A large document is imported into the workflow using the HTTP node and its text extracted via the Extract from file node. For this demonstration, the UK highway code is used an an example.
Each page is processed individually and a contextual summary is generated for it. The contextual summary generation involves taking the current page, preceding and following pages together and summarising the contents of the current page.
This summary is then converted to embeddings using Gemini-embedding-001 model. Note, we're using a http request to use the Gemini embedding API as at time of writing, n8n does not support the new API's schema.
These embeddings are then stored in a Qdrant collection which can then be retrieved via an agent/MCP server or another workflow.

How to use

Replace the large document import with your own source of documents such as google drive or an internal repo.
Replace the manual trigger if you want the workflow to run as soon as documents become available.
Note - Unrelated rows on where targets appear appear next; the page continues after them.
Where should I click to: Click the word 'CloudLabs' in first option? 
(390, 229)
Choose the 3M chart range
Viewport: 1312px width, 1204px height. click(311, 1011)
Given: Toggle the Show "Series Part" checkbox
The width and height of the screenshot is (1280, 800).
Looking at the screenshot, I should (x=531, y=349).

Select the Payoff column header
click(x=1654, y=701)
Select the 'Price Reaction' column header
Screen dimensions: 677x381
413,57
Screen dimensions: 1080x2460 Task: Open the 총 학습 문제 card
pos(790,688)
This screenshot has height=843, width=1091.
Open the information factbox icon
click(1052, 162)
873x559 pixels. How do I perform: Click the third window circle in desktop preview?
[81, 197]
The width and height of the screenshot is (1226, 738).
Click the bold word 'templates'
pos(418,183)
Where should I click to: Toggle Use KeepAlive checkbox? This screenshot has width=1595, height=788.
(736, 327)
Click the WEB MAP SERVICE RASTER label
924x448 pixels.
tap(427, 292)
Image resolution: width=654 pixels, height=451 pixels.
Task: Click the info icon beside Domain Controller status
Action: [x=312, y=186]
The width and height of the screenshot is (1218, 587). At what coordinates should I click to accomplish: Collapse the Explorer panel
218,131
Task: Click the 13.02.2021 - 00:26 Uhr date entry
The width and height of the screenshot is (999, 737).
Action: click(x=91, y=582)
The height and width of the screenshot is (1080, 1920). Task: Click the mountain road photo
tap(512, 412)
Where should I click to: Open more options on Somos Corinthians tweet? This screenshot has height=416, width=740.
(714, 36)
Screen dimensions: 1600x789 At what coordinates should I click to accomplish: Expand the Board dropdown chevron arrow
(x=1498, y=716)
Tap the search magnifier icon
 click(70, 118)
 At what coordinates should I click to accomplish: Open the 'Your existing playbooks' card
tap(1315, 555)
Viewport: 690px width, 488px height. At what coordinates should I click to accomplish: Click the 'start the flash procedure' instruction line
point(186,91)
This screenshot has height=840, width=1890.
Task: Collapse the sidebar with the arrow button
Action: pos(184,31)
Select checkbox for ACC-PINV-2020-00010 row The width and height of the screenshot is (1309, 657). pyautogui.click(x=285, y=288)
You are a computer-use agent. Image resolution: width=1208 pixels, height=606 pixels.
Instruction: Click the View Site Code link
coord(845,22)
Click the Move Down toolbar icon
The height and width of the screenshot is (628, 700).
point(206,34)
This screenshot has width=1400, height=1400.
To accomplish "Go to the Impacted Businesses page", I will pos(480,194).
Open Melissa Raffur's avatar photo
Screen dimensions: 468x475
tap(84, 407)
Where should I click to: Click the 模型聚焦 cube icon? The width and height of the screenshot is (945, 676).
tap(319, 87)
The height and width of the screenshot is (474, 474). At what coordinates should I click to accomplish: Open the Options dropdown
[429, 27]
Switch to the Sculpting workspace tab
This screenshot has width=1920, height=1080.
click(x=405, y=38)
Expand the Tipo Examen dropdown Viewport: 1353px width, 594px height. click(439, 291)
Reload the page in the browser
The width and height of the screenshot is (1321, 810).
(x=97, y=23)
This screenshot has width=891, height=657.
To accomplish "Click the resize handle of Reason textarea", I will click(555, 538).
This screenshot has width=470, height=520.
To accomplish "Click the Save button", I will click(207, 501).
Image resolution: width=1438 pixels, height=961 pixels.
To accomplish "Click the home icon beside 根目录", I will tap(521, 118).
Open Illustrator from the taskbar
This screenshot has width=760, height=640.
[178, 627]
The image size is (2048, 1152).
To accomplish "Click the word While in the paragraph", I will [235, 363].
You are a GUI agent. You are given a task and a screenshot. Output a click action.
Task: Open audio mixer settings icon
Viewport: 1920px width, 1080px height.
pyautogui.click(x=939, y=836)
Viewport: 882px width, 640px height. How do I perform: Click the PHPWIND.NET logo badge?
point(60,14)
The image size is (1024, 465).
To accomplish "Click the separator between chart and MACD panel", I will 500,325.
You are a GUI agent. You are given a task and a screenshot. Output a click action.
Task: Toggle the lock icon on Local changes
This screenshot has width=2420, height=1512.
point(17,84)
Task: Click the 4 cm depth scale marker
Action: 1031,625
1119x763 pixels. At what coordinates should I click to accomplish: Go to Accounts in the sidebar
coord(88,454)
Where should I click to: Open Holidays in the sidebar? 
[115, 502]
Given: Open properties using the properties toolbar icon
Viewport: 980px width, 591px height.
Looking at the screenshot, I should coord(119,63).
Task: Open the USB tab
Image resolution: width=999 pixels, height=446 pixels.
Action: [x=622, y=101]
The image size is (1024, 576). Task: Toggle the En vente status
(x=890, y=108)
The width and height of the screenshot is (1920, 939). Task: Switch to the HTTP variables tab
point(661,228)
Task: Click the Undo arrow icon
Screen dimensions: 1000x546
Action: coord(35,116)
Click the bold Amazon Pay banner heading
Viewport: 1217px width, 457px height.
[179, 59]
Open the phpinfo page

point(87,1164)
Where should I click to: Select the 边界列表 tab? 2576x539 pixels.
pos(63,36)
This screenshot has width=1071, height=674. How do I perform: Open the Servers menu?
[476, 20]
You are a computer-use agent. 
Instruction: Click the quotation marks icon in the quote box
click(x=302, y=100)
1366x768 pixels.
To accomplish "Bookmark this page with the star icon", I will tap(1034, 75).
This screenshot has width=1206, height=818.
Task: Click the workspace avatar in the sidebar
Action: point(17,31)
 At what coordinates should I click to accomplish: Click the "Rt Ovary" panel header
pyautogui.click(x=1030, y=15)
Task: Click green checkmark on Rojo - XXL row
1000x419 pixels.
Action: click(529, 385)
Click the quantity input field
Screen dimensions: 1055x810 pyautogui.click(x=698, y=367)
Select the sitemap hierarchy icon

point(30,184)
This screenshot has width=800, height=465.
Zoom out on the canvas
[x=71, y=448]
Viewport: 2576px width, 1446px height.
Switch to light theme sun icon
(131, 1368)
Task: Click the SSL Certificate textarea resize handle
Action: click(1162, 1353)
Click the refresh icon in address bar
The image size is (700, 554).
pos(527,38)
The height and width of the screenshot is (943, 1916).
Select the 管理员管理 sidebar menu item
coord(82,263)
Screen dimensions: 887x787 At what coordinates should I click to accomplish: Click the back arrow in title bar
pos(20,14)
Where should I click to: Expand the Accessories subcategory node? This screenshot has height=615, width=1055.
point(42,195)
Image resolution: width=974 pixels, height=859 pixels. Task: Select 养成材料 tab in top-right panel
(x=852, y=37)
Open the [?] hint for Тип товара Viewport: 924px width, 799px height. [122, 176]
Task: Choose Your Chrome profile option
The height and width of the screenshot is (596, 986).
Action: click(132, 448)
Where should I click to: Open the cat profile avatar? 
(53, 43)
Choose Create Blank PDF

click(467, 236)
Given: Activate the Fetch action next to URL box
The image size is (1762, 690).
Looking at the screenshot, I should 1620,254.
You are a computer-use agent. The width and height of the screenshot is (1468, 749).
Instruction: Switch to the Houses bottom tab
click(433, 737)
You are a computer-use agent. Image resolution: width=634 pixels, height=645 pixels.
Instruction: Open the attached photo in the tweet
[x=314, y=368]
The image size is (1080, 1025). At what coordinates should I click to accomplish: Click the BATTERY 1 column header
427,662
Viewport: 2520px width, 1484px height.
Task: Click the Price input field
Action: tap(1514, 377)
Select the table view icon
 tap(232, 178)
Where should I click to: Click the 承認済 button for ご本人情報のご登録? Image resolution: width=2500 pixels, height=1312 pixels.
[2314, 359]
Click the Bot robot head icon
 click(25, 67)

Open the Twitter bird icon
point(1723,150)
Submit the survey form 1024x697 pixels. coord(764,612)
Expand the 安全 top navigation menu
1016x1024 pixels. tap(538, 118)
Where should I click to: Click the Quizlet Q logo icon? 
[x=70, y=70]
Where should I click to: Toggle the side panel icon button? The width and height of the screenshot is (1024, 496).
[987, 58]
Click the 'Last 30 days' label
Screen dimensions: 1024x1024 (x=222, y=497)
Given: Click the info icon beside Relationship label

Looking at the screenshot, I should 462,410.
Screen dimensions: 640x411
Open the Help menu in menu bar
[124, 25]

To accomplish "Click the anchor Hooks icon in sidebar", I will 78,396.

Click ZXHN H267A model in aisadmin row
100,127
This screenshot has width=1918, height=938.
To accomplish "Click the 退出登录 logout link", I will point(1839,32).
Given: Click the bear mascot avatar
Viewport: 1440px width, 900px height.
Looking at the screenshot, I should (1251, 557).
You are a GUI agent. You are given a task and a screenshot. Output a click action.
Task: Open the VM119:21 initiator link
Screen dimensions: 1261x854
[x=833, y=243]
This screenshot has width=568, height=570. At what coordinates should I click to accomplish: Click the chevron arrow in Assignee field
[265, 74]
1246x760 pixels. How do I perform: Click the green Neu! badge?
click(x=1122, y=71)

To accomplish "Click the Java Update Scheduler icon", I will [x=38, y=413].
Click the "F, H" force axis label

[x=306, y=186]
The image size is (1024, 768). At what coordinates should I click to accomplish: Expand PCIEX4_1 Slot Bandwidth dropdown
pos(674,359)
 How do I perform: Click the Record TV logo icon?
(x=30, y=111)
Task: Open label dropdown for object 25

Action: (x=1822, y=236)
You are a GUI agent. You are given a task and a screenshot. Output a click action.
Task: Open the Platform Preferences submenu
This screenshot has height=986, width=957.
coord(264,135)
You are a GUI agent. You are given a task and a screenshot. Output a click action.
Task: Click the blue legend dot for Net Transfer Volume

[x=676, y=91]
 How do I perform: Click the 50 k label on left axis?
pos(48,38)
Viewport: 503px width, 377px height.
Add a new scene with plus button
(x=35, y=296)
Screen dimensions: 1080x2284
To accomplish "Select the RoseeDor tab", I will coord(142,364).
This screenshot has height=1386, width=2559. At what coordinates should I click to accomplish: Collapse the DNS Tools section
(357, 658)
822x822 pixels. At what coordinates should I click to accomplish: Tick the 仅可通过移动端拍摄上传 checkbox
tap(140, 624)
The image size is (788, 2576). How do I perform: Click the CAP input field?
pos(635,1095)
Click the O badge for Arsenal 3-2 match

If you're using Google Drive, check out my Push notifications for Google Drive template.
Expand and/or tune embedding strategies to suit your data. You may want to additionally embed the content itself and perform multi-stage queries using both.

Requirements

Featherless.ai Account and API Key
Gemini Account and API Key for Embeddings
Qdrant Vector store

Customising this workflow

Sparse Vectors were not included in this template due to scope but should be the next step to getting the most our of contextual retrieval.
Be sure to explore other models on the Featherless.ai platform or host your own custom/finetuned models.